# ICD-10-CM coding in ASC



## gsteeves (May 11, 2010)

Good Morning, My question is regarding the 7th digit being used in the injury section of the ICD-10-CM book.  A patient is being seen for surgery for acute acl tear, would the ASC put the 7th character as an A for initial encounter (only time seen at ASC) or D subsequent encounter as the physican doing the surgery has seen the patient in their office.

We are doing some practicing in our facility and would appreciate any imput.

Thanks,
Gail Steeves, CPC


----------



## mitchellde (May 11, 2010)

I would use the A as the 7th character given the definitions below from the ICD-10 coding guidelines.

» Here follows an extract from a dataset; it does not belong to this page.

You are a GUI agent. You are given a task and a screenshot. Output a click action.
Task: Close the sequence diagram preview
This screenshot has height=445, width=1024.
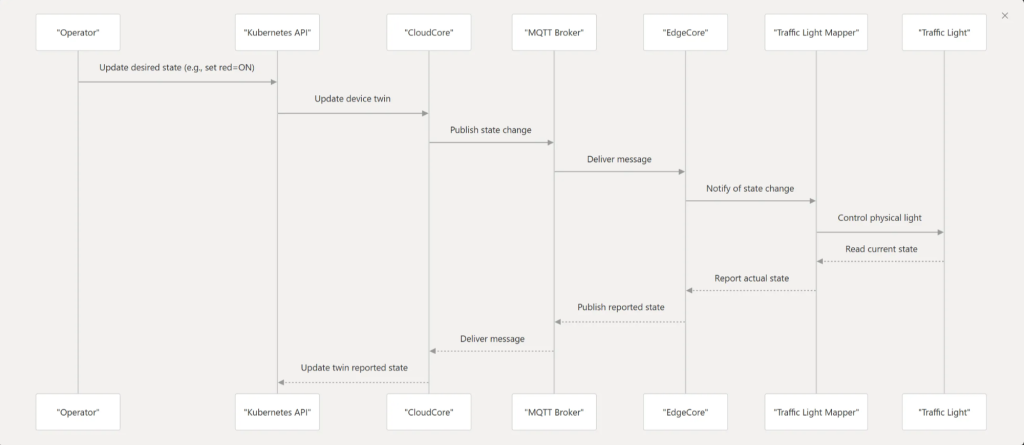(1005, 16)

Extension “A”, initial encounter is used while the patient is receiving active treatment for the injury. Examples of active treatment are: surgical treatment, emergency department encounter, and evaluation and treatment by a new physician.
Extension “D” subsequent encounter is used for encounters after the patient has received active treatment of the injury and is receiving routine care for the injury during the healing or recovery phase. Examples of subsequent care are: cast change or removal, removal of external of internal fixation device, medication adjustment, other aftercare and follow up visits following injury treatment.


----------



## mitchellde (May 11, 2010)

I would use the A as the 7th character given the definitions below from the ICD-10 coding guidelines.


Extension “A”, initial encounter is used while the patient is receiving active treatment for the injury. Examples of active treatment are: surgical treatment, emergency department encounter, and evaluation and treatment by a new physician.
Extension “D” subsequent encounter is used for encounters after the patient has received active treatment of the injury and is receiving routine care for the injury during the healing or recovery phase. Examples of subsequent care are: cast change or removal, removal of external of internal fixation device, medication adjustment, other aftercare and follow up visits following injury treatment.


----------



## gsteeves (May 11, 2010)

Thank you so much for the information!!


----------